WHAT THIS TASK INVOLVES: Below are lines of data; count those that contain "item" and give the total alone.

RECORDS SUPPLIED:
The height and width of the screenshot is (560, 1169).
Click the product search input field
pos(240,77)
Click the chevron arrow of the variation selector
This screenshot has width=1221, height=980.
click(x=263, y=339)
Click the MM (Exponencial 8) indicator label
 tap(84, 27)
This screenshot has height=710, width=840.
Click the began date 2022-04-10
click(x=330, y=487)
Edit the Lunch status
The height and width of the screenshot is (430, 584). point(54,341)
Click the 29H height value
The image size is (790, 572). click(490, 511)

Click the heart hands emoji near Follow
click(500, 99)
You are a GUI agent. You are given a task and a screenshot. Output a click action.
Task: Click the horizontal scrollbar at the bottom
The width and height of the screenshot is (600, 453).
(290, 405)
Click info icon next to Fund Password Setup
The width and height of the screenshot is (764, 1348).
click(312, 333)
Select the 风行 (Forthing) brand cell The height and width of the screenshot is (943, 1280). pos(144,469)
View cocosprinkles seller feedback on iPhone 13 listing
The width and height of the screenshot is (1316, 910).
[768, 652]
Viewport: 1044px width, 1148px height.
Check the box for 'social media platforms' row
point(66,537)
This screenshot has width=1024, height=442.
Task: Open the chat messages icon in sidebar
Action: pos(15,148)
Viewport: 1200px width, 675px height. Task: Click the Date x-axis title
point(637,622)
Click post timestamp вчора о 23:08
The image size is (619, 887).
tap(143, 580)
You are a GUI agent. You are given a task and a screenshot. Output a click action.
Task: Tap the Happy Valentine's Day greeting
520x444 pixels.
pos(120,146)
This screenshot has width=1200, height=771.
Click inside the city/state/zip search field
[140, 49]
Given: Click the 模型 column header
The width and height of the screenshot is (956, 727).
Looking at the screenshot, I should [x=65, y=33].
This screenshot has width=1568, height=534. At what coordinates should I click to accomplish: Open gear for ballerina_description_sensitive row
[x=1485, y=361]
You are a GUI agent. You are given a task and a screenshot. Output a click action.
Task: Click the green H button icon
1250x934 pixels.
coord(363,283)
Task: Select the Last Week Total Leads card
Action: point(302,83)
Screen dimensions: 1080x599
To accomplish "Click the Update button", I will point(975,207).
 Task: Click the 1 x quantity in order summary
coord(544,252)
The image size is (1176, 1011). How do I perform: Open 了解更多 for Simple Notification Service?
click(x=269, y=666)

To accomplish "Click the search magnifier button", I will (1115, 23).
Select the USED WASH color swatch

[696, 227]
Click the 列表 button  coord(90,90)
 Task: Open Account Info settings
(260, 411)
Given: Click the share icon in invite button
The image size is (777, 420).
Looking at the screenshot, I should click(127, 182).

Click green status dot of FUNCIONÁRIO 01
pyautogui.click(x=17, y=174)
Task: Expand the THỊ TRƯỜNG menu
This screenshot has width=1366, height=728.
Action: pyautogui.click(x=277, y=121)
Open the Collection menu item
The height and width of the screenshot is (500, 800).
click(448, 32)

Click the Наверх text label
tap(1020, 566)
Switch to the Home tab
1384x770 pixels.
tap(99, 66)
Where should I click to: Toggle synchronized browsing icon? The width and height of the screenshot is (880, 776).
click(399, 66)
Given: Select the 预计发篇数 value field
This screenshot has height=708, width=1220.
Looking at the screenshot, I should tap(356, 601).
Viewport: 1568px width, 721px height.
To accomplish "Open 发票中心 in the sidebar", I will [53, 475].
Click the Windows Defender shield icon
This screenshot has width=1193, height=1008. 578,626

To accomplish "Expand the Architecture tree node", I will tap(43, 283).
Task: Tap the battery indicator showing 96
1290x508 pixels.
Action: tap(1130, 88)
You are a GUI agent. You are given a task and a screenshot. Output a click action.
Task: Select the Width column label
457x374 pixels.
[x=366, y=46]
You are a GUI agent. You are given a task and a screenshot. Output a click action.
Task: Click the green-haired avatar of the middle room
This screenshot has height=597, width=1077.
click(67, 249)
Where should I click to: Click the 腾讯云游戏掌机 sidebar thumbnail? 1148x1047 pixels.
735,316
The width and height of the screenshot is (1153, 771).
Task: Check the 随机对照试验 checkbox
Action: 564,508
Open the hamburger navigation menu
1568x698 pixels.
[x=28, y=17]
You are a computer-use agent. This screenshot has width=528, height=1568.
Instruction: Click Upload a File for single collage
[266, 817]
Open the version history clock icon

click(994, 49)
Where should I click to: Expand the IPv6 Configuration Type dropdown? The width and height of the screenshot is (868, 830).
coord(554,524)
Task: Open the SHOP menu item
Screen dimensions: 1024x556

TASK RESULT: 2